A new study published in the journal Science by an international team finds that past changes in atmospheric CO2 and corresponding shifts in climate and vegetation played a key role in determining when and where early human species interbred.
Modern-day people carry in their cells a small quantity of DNA deriving from other human species, namely the Neanderthals and the elusive Denisovans.
Back in 2018, scientists announced to the world the discovery of an individual, later nicknamed Denny, who lived 90,000 years ago and who was identified as a daughter to a Denisovan father and a Neanderthal mother (Slon et al. 2018). Denny, along with fellow mixed-ancestry individuals found at Denisova cave, testifies that interbreeding was probably common among hominins, and not limited to Homo sapiens.
To unravel when and where human hybridization took place, scientists usually rely on paleo-genomic analysis of extremely rare fossil specimens and their even scarcer ancient DNA content.
In the new Science paper, the team of climate experts and paleo-biologists from South Korea and Italy pursued a different approach. Using existing paleo-anthropological evidence, genetic data and supercomputer simulations of past climate, the team found that Neanderthals and Denisovans had different environmental preferences. More specifically, Denisovans were much more adapted to cold environments, characterized by boreal forests and even tundra, compared to their Neanderthal cousins who preferred temperate forests and grassland.

Input data ->
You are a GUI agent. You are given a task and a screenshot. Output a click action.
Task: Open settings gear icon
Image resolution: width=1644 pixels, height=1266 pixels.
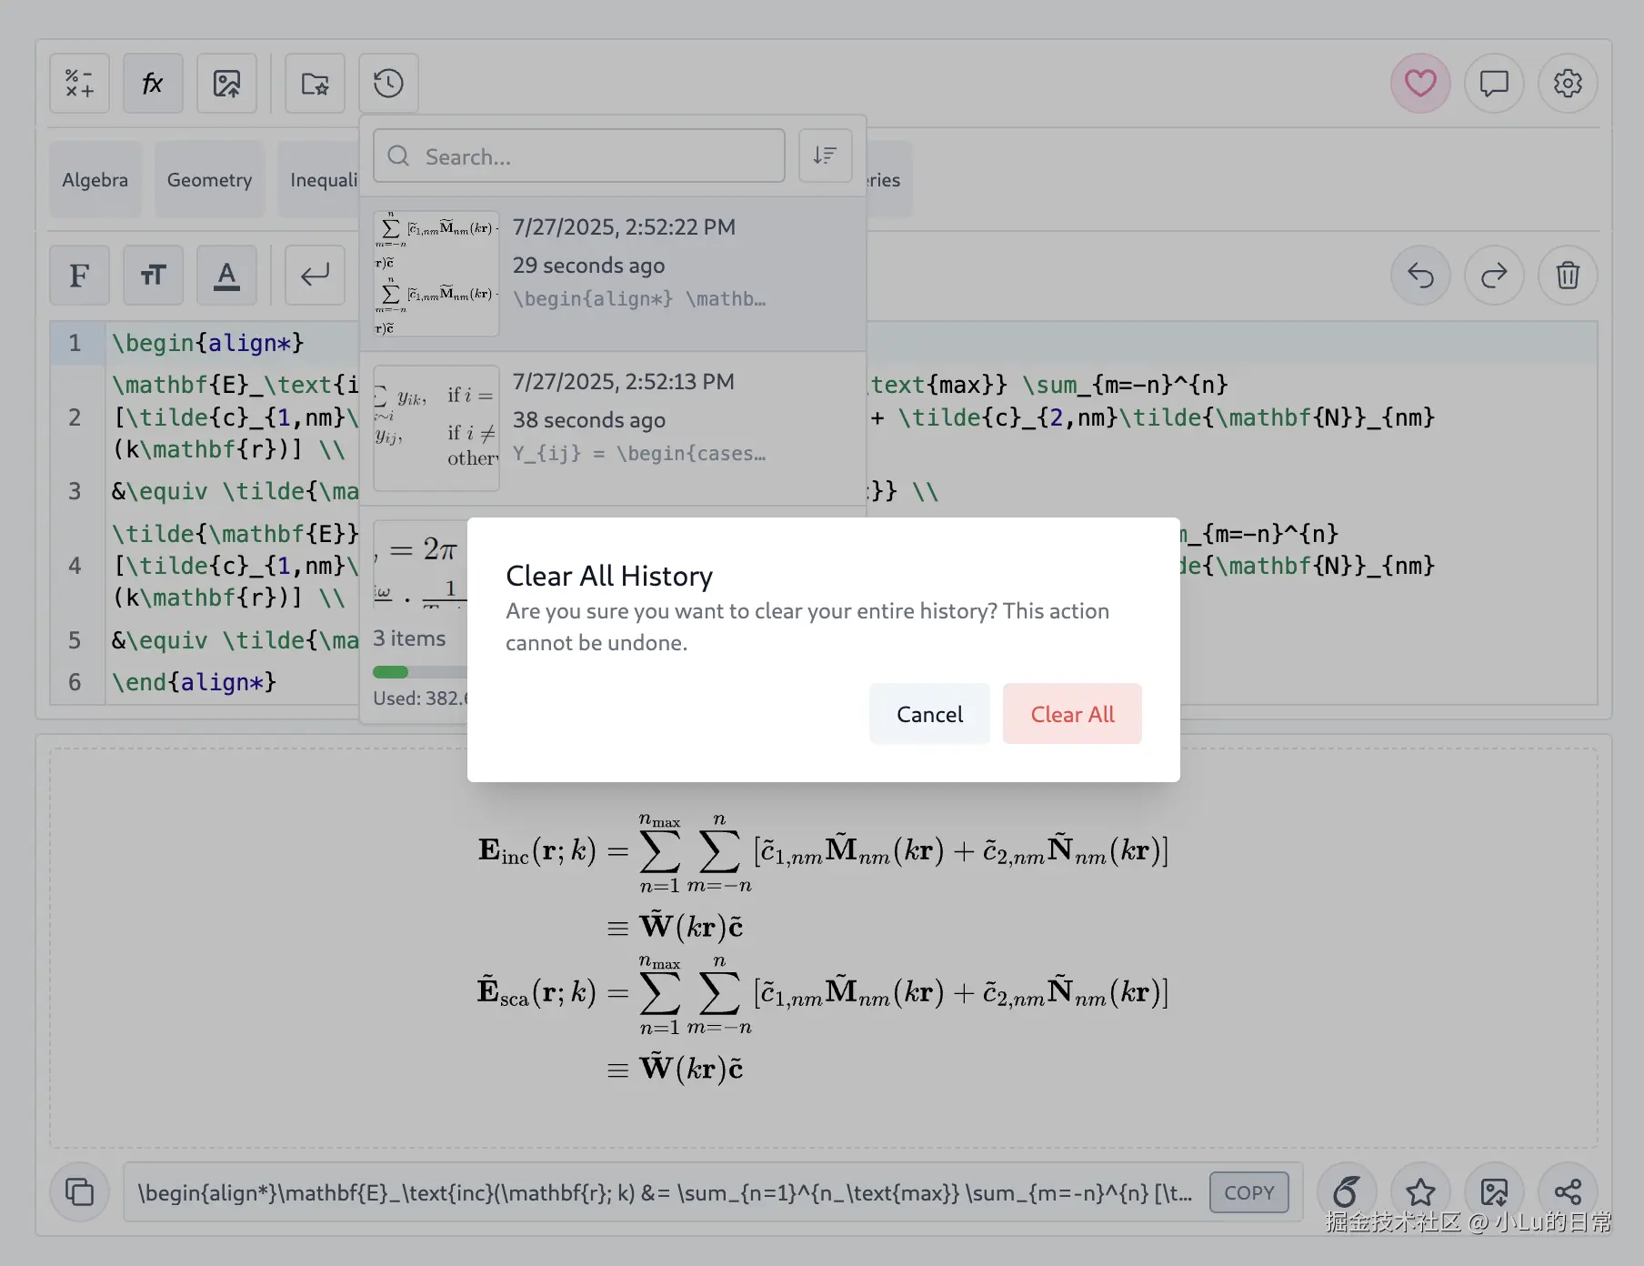point(1567,84)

Required tasks ->
a: Answer these about the interbreeding article, one answer a line, marked to match:
(i) How many years ago did Denny live?
(ii) Which two countries were the team behind the new Science paper from?
(iii) What environments did Neanderthals prefer?
b: Please extract the passage of the interbreeding article starting with "To unravel when" and going on through "forests and grassland.", word for word.

Solved tasks ->
a:
(i) 90,000 years ago
(ii) South Korea and Italy
(iii) Temperate forests and grassland

b:
To unravel when and where human hybridization took place, scientists usually rely on paleo-genomic analysis of extremely rare fossil specimens and their even scarcer ancient DNA content.
In the new Science paper, the team of climate experts and paleo-biologists from South Korea and Italy pursued a different approach. Using existing paleo-anthropological evidence, genetic data and supercomputer simulations of past climate, the team found that Neanderthals and Denisovans had different environmental preferences. More specifically, Denisovans were much more adapted to cold environments, characterized by boreal forests and even tundra, compared to their Neanderthal cousins who preferred temperate forests and grassland.